━━ Data extract ━━

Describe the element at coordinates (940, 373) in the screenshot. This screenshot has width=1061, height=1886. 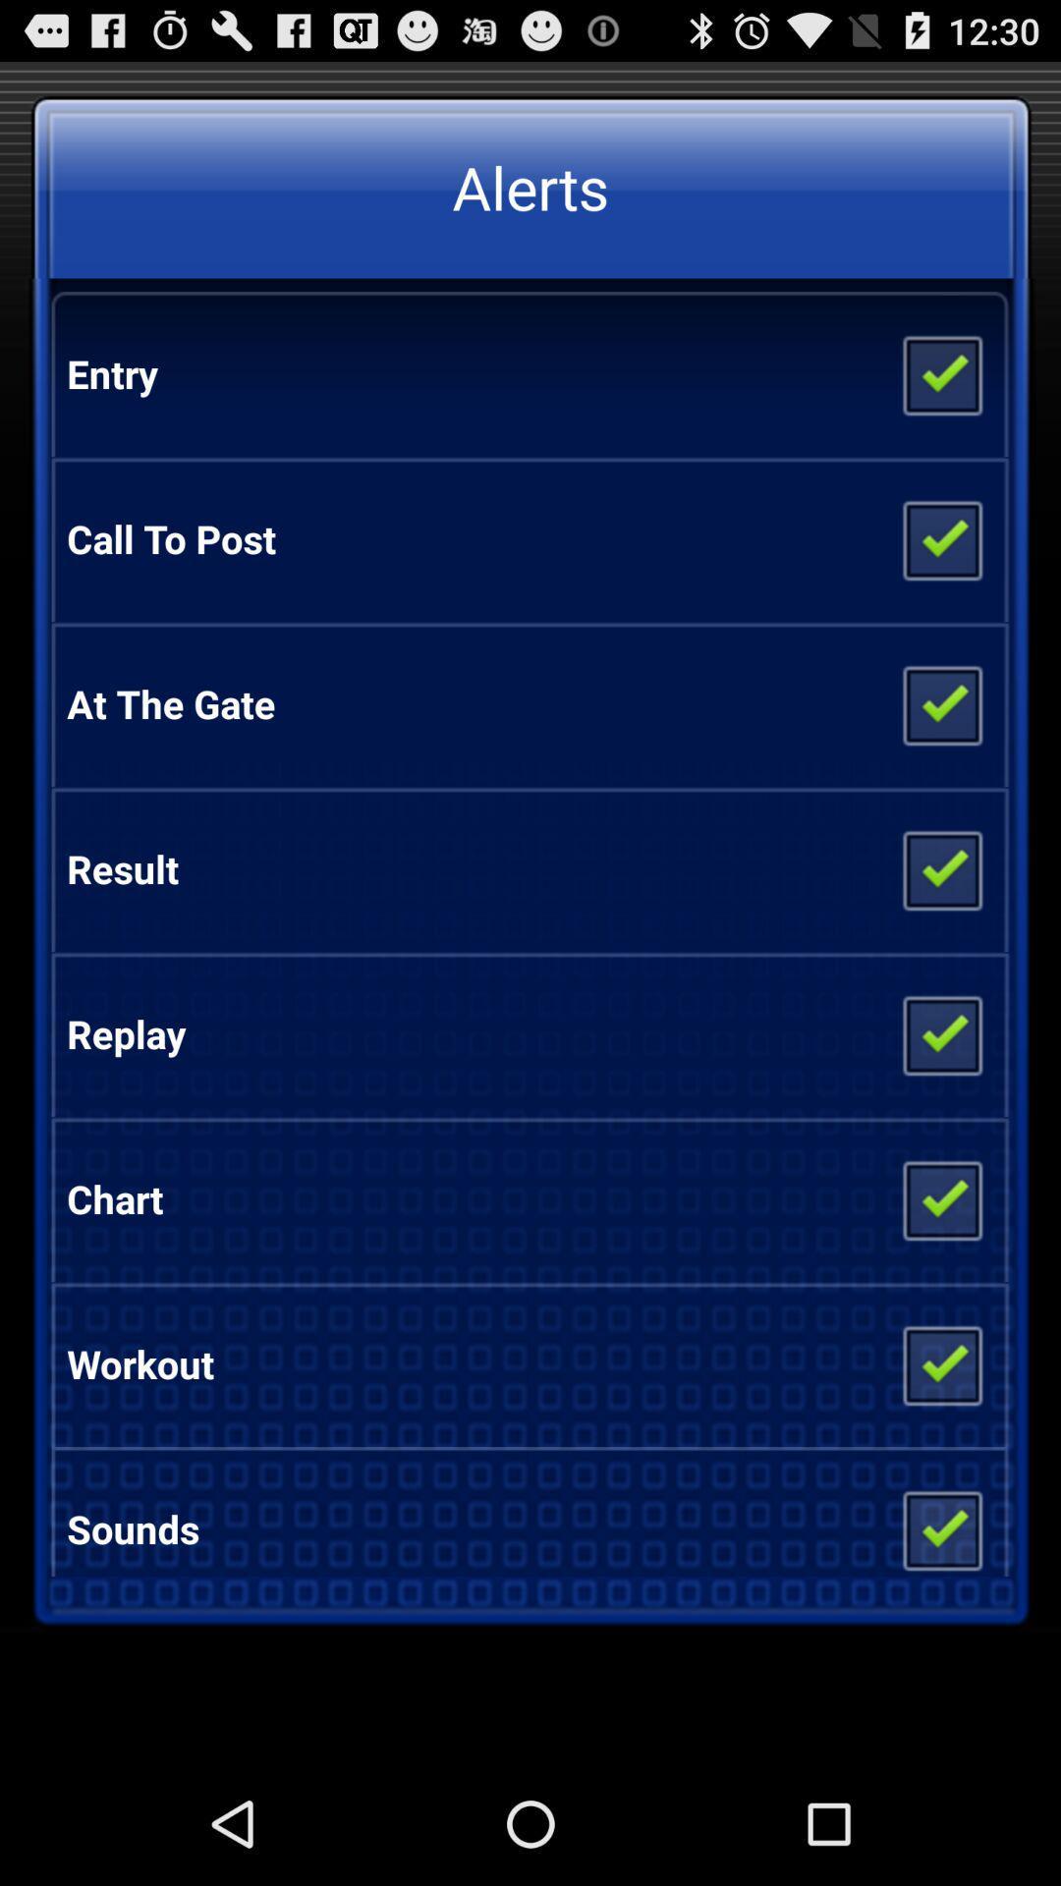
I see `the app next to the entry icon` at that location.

━━━
━━ Data extract ━━

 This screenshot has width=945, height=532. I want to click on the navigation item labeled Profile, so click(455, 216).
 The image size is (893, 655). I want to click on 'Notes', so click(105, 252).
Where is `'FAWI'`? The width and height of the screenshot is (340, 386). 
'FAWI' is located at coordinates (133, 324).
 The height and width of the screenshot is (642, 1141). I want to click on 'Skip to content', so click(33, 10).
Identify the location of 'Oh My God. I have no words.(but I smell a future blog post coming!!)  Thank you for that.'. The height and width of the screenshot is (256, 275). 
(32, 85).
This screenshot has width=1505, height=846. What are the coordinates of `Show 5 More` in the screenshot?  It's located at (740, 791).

━━━

__Work instructions__
Please recast the records as a JSON list of strings, starting at the line containing "This screenshot has width=945, height=532." and running up to and including the line containing "This screenshot has width=1505, height=846.". Use one string per line and leave out blank lines.

__Completed task__
[
  " This screenshot has width=945, height=532. I want to click on the navigation item labeled Profile, so click(455, 216).",
  " The image size is (893, 655). I want to click on 'Notes', so click(105, 252).",
  "Where is `'FAWI'`? The width and height of the screenshot is (340, 386). ",
  "'FAWI' is located at coordinates (133, 324).",
  " The height and width of the screenshot is (642, 1141). I want to click on 'Skip to content', so click(33, 10).",
  "Identify the location of 'Oh My God. I have no words.(but I smell a future blog post coming!!)  Thank you for that.'. The height and width of the screenshot is (256, 275). ",
  "(32, 85).",
  "This screenshot has width=1505, height=846. What are the coordinates of `Show 5 More` in the screenshot?  It's located at (740, 791)."
]